Interdiction du burkini : la France ridiculisée par la presse étrangère

La polémique et les nouvelles interdictions de plusieurs villes concernant le port du burkini sur les plages ont choqué tous les journalistes étrangers qui ne comprennent pas une telle intolérance vis à vis d’une seule religion. Nous reproduisons également l’analyse intéressante d’Olivier Roy, sur la question.



Une femme en burkini, sur une plage marocaine.

Les anglo-saxons comme les latins se moquent sans retenue de la polémique française sur la bikini.

"Et pourquoi ne pas interdire aussi le sari indien et les nonnes sur les plages ? ", interroge La Réppublica

"Chez nous, une telle interdiction serait inconstitutionnelle", déclare le ministre italien de l’intérieur. Angelino Alfano souligne : "Si notre pays est plus sûr c’est parce que nous n’avons jamais donné le sentiment d’un rejet de la culture musulmane. Personnellement, je ne prie pas Allah, mais j’ai été élevé dans le respect de toutes les religion et dans une culture qui prévoit la liberté de culte".

Ainsi, la piscine communale de Bolzano a été la première à autoriser en 2015, une journée ouverte aux femmes. D’autres l’ont suivie, et s’en portent très bien. Cela n’a pas entraîné la moindre "crise".

De son côté, la BBC ironise : "Les autorités françaises devront apprendre à bien faire la différence", en montrant côte à côte un homme en tenue de plongée et une femme en burkini."

Et le New York Times de se moquer : "Le burkini, c’est pour la France, la nouvelle menace sécuritaire !".

The Telegraph écrit carrément : « Les maires qui interdisent le burkini le font au nom de la laïcité, alors qu’il s’agit en réalité d’un acte de fanatisme insensé de leur part »

Pour The Independent, interdire le burkini équivaut à une décision arbitraire et contre-productive. « Je ne comprends pas, écrit Sean O’grady, comment les maires de ces communes sont devenus des militants en faveur de la bonne tenue à adopter pour batifoler dans la Méditerranée. »

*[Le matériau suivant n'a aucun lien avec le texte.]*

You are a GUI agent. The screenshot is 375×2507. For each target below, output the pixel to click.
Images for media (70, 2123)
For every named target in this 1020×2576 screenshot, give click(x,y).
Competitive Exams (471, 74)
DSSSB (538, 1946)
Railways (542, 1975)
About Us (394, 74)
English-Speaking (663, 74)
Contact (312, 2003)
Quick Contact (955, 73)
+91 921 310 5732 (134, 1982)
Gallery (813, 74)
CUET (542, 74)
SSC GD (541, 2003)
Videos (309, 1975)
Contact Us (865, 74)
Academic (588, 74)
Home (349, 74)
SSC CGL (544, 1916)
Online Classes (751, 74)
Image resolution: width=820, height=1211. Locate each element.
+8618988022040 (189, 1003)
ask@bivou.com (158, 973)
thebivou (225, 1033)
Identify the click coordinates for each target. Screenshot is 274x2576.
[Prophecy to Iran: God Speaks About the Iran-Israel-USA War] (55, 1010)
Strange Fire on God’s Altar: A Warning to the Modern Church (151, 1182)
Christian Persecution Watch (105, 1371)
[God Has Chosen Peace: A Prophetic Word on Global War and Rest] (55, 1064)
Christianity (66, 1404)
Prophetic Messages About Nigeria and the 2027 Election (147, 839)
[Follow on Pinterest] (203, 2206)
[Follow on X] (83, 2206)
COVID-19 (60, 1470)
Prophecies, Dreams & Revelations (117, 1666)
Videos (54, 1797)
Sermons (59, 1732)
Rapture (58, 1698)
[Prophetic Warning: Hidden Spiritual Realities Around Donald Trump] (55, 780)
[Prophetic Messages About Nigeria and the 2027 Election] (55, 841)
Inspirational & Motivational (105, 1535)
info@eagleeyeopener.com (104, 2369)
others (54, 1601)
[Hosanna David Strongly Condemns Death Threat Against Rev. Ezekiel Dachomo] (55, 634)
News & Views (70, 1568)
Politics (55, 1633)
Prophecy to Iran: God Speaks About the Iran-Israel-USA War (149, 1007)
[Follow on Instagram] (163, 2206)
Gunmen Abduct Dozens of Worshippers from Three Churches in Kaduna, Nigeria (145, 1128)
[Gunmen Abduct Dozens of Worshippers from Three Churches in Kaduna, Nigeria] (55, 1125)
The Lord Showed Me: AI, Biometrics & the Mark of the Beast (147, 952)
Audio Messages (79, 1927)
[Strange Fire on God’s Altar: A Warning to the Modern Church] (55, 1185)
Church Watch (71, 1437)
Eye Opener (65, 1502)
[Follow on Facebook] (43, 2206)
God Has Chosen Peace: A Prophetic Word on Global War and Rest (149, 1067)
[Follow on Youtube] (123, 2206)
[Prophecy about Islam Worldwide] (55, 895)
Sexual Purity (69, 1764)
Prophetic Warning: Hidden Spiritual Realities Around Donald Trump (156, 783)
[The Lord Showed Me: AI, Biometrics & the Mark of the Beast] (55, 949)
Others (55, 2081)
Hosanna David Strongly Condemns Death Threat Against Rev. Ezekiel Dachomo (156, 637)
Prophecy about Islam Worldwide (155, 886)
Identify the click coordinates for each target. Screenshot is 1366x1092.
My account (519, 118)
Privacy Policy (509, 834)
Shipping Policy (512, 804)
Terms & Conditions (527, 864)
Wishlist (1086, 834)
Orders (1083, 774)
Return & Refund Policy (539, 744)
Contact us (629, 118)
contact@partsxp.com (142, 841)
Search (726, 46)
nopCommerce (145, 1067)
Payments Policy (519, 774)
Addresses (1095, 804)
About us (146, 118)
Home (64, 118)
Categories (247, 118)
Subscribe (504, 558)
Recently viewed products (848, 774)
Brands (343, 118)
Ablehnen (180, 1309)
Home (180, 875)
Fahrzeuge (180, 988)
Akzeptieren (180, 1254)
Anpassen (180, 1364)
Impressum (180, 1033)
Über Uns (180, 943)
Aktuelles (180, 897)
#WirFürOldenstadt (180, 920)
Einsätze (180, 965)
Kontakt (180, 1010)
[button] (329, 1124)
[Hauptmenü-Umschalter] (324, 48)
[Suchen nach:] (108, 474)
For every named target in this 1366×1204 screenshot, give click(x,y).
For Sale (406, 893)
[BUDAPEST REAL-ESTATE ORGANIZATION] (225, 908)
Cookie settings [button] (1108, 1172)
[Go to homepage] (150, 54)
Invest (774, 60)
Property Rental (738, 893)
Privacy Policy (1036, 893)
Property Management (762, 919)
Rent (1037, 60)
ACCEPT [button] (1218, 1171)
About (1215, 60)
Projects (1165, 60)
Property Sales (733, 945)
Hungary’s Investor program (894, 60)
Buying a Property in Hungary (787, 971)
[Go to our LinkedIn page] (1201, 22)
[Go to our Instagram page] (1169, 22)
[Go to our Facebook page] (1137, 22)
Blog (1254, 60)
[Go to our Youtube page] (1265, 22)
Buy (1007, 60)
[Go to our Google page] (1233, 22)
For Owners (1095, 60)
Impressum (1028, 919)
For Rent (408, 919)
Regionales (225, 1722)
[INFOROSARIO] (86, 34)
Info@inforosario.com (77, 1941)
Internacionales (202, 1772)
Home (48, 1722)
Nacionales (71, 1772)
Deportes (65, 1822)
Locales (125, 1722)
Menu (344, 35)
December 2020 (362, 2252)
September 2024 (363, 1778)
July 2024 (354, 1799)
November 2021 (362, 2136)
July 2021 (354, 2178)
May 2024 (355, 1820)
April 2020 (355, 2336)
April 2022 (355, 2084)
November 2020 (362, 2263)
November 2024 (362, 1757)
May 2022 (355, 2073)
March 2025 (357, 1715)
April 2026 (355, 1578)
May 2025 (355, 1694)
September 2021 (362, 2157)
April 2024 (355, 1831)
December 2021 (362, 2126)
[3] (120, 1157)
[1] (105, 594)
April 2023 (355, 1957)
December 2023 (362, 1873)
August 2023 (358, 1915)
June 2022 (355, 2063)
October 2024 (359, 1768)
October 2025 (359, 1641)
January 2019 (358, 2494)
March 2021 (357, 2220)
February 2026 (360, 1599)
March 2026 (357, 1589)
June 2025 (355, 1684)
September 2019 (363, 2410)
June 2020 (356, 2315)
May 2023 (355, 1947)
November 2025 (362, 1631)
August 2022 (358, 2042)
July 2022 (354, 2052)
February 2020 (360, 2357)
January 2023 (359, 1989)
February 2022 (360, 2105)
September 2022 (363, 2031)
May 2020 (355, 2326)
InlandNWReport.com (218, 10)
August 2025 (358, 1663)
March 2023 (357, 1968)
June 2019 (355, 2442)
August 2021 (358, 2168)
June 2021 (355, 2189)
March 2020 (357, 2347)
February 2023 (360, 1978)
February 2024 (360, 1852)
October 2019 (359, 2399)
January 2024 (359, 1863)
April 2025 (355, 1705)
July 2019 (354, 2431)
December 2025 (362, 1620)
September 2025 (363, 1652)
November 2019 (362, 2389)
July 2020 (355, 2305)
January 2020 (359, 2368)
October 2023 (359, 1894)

A l’autre bout du monde, le journaliste australien Neil Frankland ne comprend pas non plus ces interdictions. Dans son pays, le burkini « fait désormais partie de la culture de la plage, il est un symbole de rapprochement puisqu’il a permis aux femmes musulmanes d’allier le respect de leur religion tout en appréciant une journée au bord de la mer », écrit-il dans The New Daily.

La créatrice australienne du burkini, Aheda Zanetti, elle pose la question : "Les maires et les politiciens français veulent interdire seulement le burkini ou bien tous les musulmans ?"
"En Australie, le burkini est bienvenu et tout le monde se fiche de savoir qui est musulman, chrétienne, Hindou, juif ou autre. Vous êtes tous les bienvenus ici."

Et quand on lui demande si elle a reçu des menaces, elle répond : "Non, et je peux même dire que les ventes ont augmenté".

Aux Etats-Unis, l’International Business Times publie une tribune de la Femen Inna Shevchenko, qui estime que « le burkini est sexiste, mais lorsqu’on interdit aux femmes de le porter, on se comporte exactement comme une dictature, avec sa police des mœurs ».

La presse internationale ne se gêne pas pour souligner le caractère grotesque de la polémique.
Ainsi, le Washington Post revient sur « la plus étrange des justifications » de Lionel Lucas, le maire de Villeneuve-Loubet (Alpes-Maritimes), pour qui le burkini n’est pas hygiénique. « Pour qui ? Pour les poissons ? » s’interroge la journaliste américaine, Kathleen Parker. « Il est choquant de voir que des hommes se battent encore à propos de ce que les femmes devraient faire de leurs corps, estime-t-elle. En fonction de l’époque – et souvent de la religion dominante – les femmes montrent soit trop, soit pas assez. »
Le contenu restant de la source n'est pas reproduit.